Industry professionals are urging Rishi Sunak to extend the furlough scheme until June 2021. Similar proposals have also been made for the Coronavirus Job Retention Scheme, business rates relief, and VAT deferrals. The CBI argues that sectors worst-affected by the COVID pandemic will need additional support as they could take longer to recover.
However, additional stimulus measures would increase the government’s COVID-19 debt and take the wind out of economic recovery, which will likely prove damaging for pound Sterling (GBP).
GBP outlook remains uncertain due to COVID-19 debt
Last week, Bank of England (BoE) Governor Andrew Bailey boosted confidence in the UK’s recovery outlook after dismissing the possibility of policymakers implementing negative rates any time soon.
However, optimism surrounding interest rates appears to be fading, partly due to uncertainty over the economic hardships the UK economy could face due to the government’s ballooning debt and Brexit.
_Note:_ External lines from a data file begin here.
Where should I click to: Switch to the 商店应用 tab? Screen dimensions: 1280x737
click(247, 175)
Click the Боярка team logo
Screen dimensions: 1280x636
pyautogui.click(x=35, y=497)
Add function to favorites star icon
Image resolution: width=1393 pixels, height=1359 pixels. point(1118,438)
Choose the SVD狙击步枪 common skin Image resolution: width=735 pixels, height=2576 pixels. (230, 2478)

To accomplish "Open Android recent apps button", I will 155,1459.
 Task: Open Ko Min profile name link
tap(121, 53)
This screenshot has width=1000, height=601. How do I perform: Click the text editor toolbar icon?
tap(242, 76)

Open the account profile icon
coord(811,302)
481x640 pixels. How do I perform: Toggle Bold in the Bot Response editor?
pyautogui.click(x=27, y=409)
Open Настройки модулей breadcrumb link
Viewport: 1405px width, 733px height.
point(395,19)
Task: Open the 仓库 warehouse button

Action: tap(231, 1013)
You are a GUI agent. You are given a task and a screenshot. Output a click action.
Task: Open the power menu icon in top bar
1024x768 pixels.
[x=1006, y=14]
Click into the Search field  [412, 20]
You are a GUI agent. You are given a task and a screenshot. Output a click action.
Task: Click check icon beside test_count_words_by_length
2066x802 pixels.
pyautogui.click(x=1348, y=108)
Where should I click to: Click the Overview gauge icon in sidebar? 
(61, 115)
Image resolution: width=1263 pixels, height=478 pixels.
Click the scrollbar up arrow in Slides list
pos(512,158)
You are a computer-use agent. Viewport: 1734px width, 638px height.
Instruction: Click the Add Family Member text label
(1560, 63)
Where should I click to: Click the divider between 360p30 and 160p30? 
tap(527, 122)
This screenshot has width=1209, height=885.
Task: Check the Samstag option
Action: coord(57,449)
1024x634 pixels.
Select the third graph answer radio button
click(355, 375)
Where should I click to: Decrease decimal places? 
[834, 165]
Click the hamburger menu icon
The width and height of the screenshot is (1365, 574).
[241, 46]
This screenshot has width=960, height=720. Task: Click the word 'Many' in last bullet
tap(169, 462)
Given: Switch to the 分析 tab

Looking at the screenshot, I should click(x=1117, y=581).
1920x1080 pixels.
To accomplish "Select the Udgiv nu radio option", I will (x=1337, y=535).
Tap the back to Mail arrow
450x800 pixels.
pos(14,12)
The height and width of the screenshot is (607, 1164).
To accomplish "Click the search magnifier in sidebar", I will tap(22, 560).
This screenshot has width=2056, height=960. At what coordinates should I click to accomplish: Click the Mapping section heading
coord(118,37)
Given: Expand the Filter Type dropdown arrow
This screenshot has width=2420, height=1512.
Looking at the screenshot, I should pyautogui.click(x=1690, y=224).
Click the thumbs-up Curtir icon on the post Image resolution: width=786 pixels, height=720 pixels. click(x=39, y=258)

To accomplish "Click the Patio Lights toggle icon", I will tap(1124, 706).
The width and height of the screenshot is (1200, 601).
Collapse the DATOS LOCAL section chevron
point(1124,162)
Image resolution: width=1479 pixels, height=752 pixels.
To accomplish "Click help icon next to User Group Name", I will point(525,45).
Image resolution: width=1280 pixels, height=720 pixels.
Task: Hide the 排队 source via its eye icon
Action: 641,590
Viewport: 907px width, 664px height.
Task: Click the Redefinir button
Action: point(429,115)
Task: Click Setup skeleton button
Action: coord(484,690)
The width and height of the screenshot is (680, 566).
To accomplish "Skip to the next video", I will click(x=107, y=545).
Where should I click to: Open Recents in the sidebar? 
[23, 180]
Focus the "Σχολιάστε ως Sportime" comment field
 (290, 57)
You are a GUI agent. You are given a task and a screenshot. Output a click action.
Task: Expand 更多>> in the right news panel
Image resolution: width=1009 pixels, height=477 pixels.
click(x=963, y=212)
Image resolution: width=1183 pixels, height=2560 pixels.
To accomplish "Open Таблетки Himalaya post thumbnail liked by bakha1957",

While pound Sterling (GBP) exchange rates have managed to recover from this morning’s slump, they remain relatively subdued heading into the North American session.
The British pound to euro (GBP/EUR) exchange rate is currently depressed at around EUR 1.123, albeit the EU’s laggard COVID vaccine rollout could trigger headwinds for the single currency.
While the UK government has been criticised for its handling of the pandemic, the country has one of the world’s most successful COVID-19 vaccination programmes.
Suppose Britain continues to inoculate the population at this accelerated pace and achieves its target to vaccinate 15 million people by mid-February. In that case, GBP/EUR could edge higher, as this should encourage Prime Minister Boris Johnson to lift lockdown restrictions on a more permanent basis.